I have the system

$$Y' = \begin{pmatrix} -4 & 4 \\ -8 & 4 \end{pmatrix}Y$$ Using DSolve

   DSolve[{x'[t] == -4x[t]+4 y[t], y'[t] == -8x[t] + 4y[t]},{x,y},t]


$$x = c_2 \sin (4 t)+c_1 (\cos (4 t)-\sin (4 t)) \\y = c_2 (\sin (4 t)+\cos (4 t))-2 c_1 \sin (4 t)$$

Finding the Fundamental Matrix, $e^{A t}$, using MatrixExp as



$$\left( \begin{array}{cc} \cos (4 t)-\sin (4 t) & \sin (4 t) \\ -2 \sin (4 t) & \sin (4 t)+\cos (4 t) \\ \end{array} \right)$$

Notice how that perfectly aligns with the DSolve result.

If I use Eigensystem

    Eigensystem[{{-4, 4}, {-8, 4}}]

This produces

$$ \lambda_i = \pm 4i, v_1 = (1 \pm i, 2) $$

That is a correct result, but I am wondering if we can coax the eigenvectors to be a in a form that can produce the previous two results from the imaginary to real conversion using Euler's Formula.

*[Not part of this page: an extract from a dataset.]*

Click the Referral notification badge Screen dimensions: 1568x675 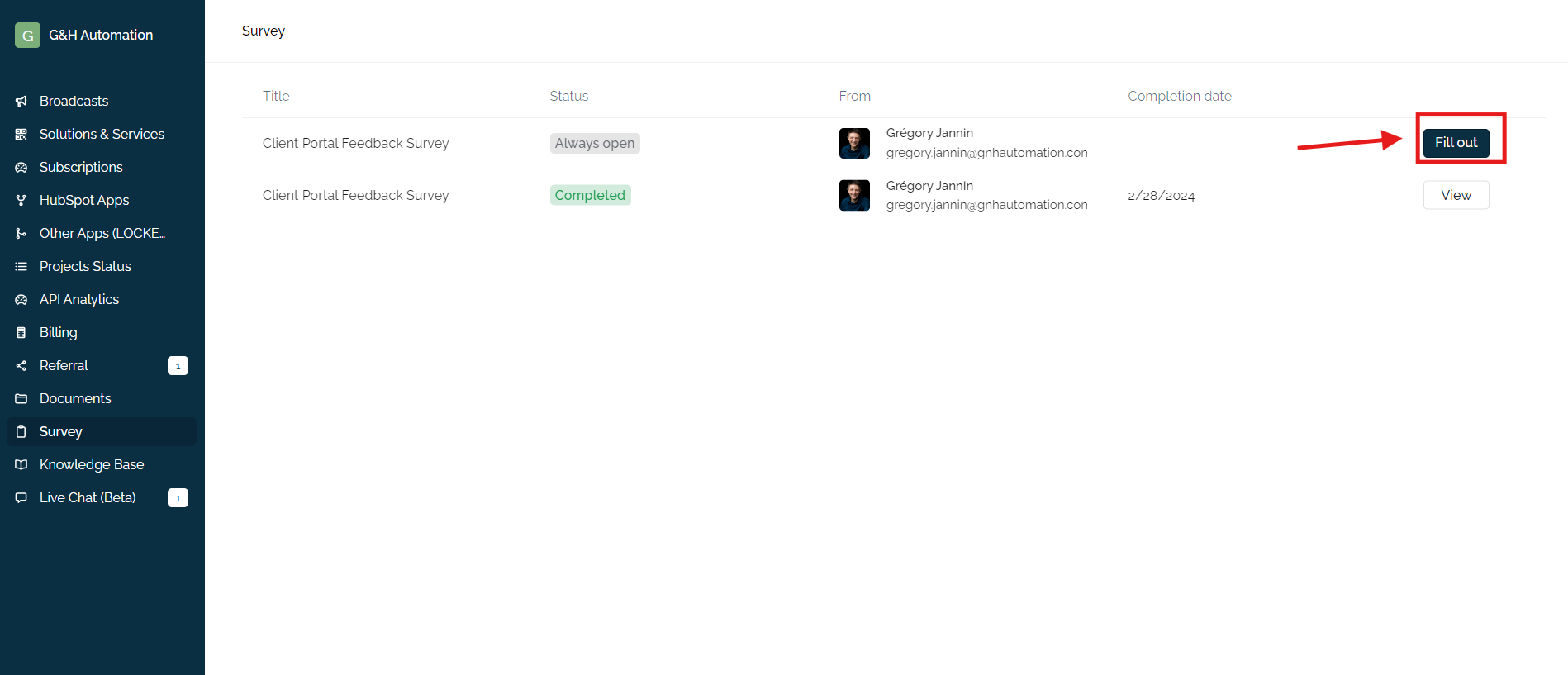(x=178, y=365)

$$e^{4 i t} = (\cos 4 t + i \sin 4t)\begin{pmatrix} 1 - i \\ 2 \end{pmatrix}$$

Is there a way to peer in to how Mathematica calculated the previous results and make the eigenvectors (since they are not unique) be in a form that I can use this expansion to generate either of the previous two forms?


1 Answer 1


The Idea is, that you have to introduce constants A, B for every individual term too. You'll then recognize the solution to be obtainable, if you set A=Conjugate[B]. Afterwards its just getting the right expression for the constants to match the exact same solution as the one from above.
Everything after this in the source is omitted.